The first stage of treatment right now is to wait. They've lowered all my immunosuppressants in an attempt to boost my white count back up as well as started me back on the white count boosters. There is a chance that once my white count is elevated, my body will be able to fight off the nodules itself and no further treatment will be necessary. The hematologist put this at a 50% chance. Seeing as I had a 1-2% chance of getting PTLD in the first place, I'm not sure how I would bet on that one.

The second step will be what she called 'localized radiation' but with an infusion of some medication. She said the name of the medication a few times but I was too busy trying not to have a meltdown that I didn't quite catch it. That treatment would happen once a week for four weeks and she said the medication has 'mild' side effects compared to regular chemotherapy.

If that doesn't work, then we start the full out chemotherapy. I can't even think about that step.

I'm still a bit in shock. I'm sad and feel defeated. I came in just hoping for some medication to get my lung function back up and my hemoglobin to be stable. I wasn't looking for a side of lymphoma to go with that. I guess the very small silver lining is that they caught it relatively early. My last CT scan the first of September was clear so it would've just developed over the past two months. Hopefully that means that my body can beat it back just as quickly as it arrived.

So, not a great Friday the 13th for me. Or anyone in the world it seems.

A picture of a pretty tree to distract me from cancer.

Thursday, 12 November 2015

Day 14 of hospital stay

Let's start with some good news, I got out for a bit of a walk yesterday which was much needed.
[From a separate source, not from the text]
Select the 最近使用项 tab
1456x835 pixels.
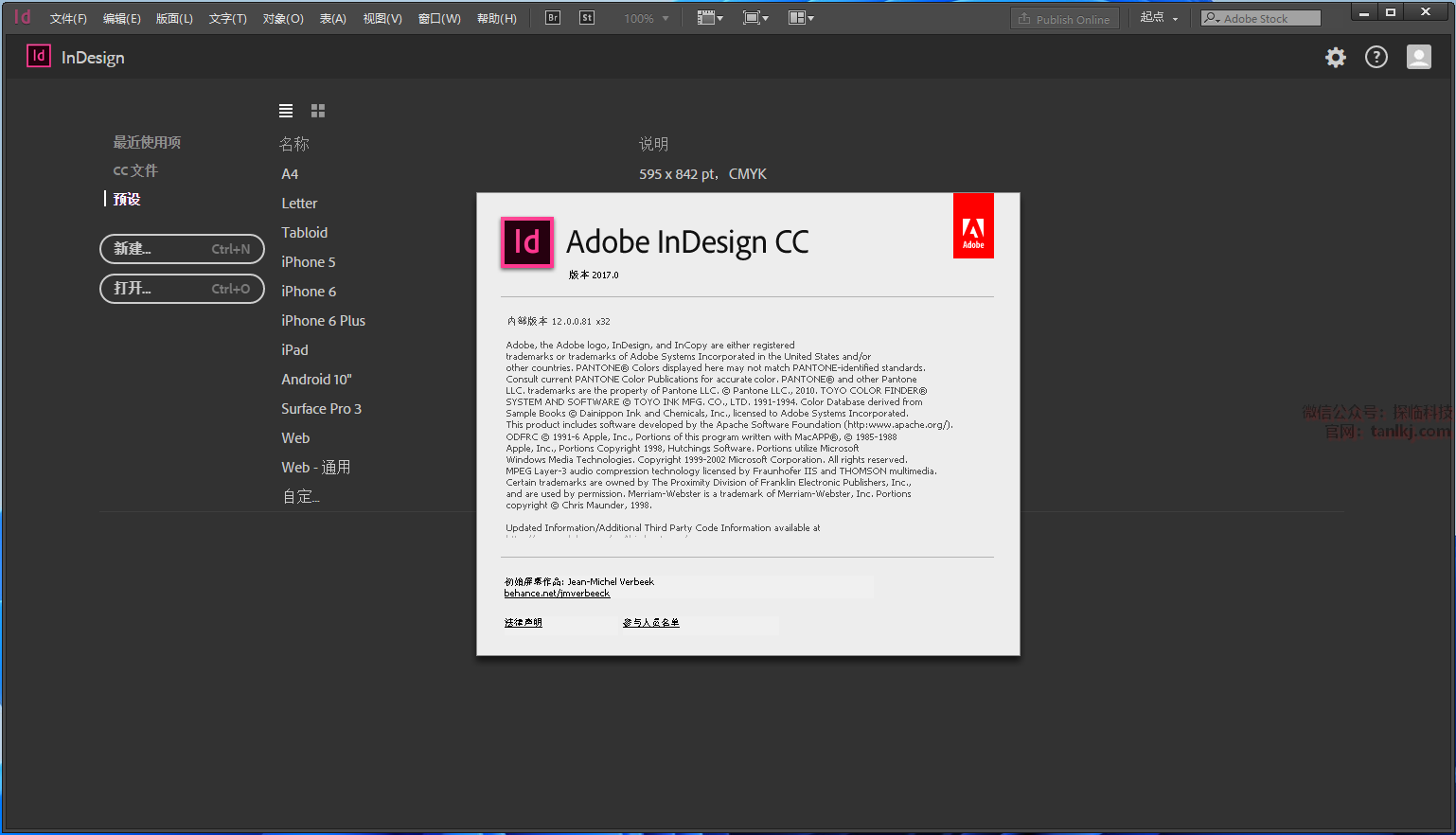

Also, the prelim results of my bone marrow biopsy shows only suppression due to medication. There appears to be no other inhibiting factor which is a relief. No news yet from the liver biopsy. I was told it could take up to two weeks, as I was told with the bone marrow one, so the results could come back anytime from tomorrow to a week from now.

When the floor doctor came in to see me this morning, she was full of optimism that I may be out of here tomorrow. Apart from some of my blood work that hadn't returned yet, she said everything was looking good and stable and that she felt I was ready to be discharged with followup. She then went off to find the missing gynecology team who haven't made an appearance since last week despite saying they would be here on Monday.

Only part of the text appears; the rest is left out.